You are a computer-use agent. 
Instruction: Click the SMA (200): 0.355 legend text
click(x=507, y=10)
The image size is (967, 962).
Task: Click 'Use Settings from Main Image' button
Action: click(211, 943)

§ What is asked: Copy every line of the entries above without changing a single character.

§ Completed task:
You are a computer-use agent. 
Instruction: Click the SMA (200): 0.355 legend text
click(x=507, y=10)
The image size is (967, 962).
Task: Click 'Use Settings from Main Image' button
Action: click(211, 943)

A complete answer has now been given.